I WAS astounded by the attack on the public protector by religious leaders affiliated to African indigenous churches for exposing the rot and corruption in the SABC.
The church in the past used to be the voice of reason and stood for the poor against the immorality of the previous apartheid regime.
Post-1994 the voices of religious leaders diminished and were absorbed by the institution of government.
The vitriol against the office of the public protector is not challenging the merit of Thuli Madonsela’s findings of corruption within SABC, but the manner in which the public protector exposed the rot under the stewardship of its chief operating officer, Hlaudi Motsoeneng.
The unfortunate part of the whole fracas is the fact that the attack comes from people who are supposed to give moral guidance to the society.
This role of the church is to stand for the poor when their resources are embezzled by the likes of Motsoeneng. Instead of commending the sterling work of the public protector’s office in combating corruption in public institutions, they are taking the sides of those who have been found to be corrupt by the findings of the public protector.
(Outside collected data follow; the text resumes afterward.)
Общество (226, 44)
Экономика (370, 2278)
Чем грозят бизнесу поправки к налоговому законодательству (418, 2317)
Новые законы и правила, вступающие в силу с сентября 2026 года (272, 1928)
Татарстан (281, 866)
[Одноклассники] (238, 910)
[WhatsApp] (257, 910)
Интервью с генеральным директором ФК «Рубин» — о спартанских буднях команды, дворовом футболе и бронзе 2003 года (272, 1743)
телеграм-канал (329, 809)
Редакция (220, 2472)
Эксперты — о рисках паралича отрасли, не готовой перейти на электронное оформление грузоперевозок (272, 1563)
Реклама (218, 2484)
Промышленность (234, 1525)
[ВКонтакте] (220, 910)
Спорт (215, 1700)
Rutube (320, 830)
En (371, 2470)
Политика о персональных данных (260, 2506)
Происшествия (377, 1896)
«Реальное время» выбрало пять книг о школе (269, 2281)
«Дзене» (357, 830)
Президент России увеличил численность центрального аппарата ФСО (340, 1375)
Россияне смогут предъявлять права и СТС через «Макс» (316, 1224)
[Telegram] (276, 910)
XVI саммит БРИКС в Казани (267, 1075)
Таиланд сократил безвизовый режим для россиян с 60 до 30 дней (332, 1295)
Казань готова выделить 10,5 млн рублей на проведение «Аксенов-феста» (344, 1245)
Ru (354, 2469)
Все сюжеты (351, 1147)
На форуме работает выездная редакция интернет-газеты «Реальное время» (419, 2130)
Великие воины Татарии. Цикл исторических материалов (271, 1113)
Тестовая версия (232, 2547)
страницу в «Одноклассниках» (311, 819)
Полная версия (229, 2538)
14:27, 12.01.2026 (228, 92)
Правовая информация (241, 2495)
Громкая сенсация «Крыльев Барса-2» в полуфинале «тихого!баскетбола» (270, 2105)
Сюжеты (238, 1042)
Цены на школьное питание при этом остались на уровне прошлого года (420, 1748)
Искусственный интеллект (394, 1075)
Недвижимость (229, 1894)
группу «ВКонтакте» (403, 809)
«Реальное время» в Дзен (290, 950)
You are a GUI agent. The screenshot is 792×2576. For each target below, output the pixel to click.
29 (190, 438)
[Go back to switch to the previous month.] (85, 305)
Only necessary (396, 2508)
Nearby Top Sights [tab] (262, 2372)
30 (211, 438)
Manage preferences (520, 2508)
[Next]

The worst part is they are planning to hold a march to the offices of the public protector. The working class communities are on their own protesting for service delivery daily, because of corrupt and incompetent bureaucrats who are misusing public funds.
We do not hear urgent protests from these African religious churches against the action of these government officials. This action of these religious leaders clearly illustrates that the church is slowly losing the status of being the moral compass.
Through their response to the findings on the crisis at the SABC, these religious leaders are joining the chorus prevalent in government circles of discrediting the office of the public protector’s fight against corruption.